People had mixed reactions to the word “regulation” in general, but they favored state regulations in healthcare so long as they improve health outcomes and protect consumers. The term “health regulations and laws” was sometimes perceived of in the context of insurance, such as HIPAA or the amount of their copays. The term also brought up concerns about transparency. Participants were generally OK with regulations in healthcare, but they want to know who is writing the rules. This is an area where there was strong concerns about policymaker intentions and the ability of the healthcare industry to manipulate rules in their favor.
Participants may have been somewhat suspicious of regulations in general, but when given a set of specific solutions—such as protections against surprise medical bills, insurance rate review and drug price transparency—they were much more supportive. When given examples of solutions that states have proposed or implemented, people questioned why these have happened in some states but not all. They assume that it has to do with politics interfering with adopting important solutions; concerns that politics and lobbyists stand in the way of enacting solutions. They didn’t think it's fair that states can differ from one another.
Their favorite solutions involved protecting consumers from surprise medical bills and making pharmaceutical companies justify price increases. They viewed these solutions as putting people and patients first, ahead of financial considerations.
To many participants, making healthcare free emerged as a critical solution, or at least affordable by income level. They recognized the political barriers to this but see no other way to address the most broken part of the healthcare system. Faced with the complexity of the healthcare system, the simplicity of making it free for everyone has appeal.
Personal Role in System Change
Participants identified two steps individuals can take to help address frustrations with the health system. First, people can focus on themselves, making healthier decisions and taking care of themselves, and become more knowledgeable about the health system. Second, people can interact with others to increase awareness and become more politically active by voting for legislators that they believe will make improvements or talking to elected officials to influence policy changes.
Key Takeaways for Advocates
As confirmed by other studies, our focus group participants were frustrated and deeply concerned about high and rising costs, systemic inequities/lack of fairness, and being able to access the care they need.
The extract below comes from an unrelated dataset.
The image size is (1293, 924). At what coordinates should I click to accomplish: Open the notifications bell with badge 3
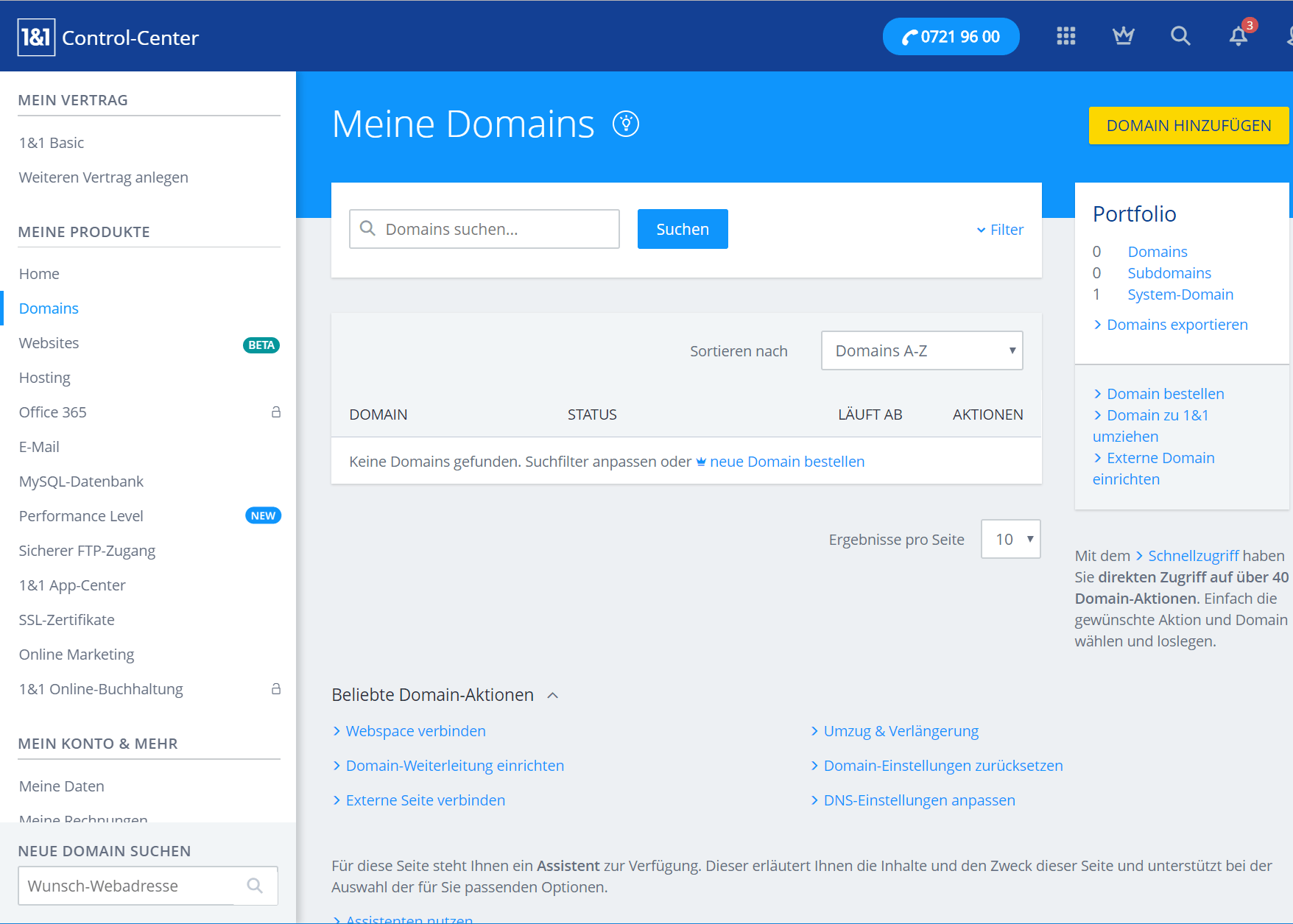tap(1238, 36)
They wanted to see the healthcare system changed and expressed willingness to push for changes. This provides a strong basis for engaging consumers but there are messaging pitfalls to avoid, namely:
Efforts to engage consumers should anticipate cynicism with every aspect of the healthcare system and meet it with an approach that centers on people and consumers.
While participants wanted to see the system changed, they had only a modest understanding of who is setting the rules (the health plan, that state, the federal government) and they weren’t sure if new rules will be written with patients in mind. Conversations about change will have to address this distrust in institutions and instill confidence that any changes make consumers better off.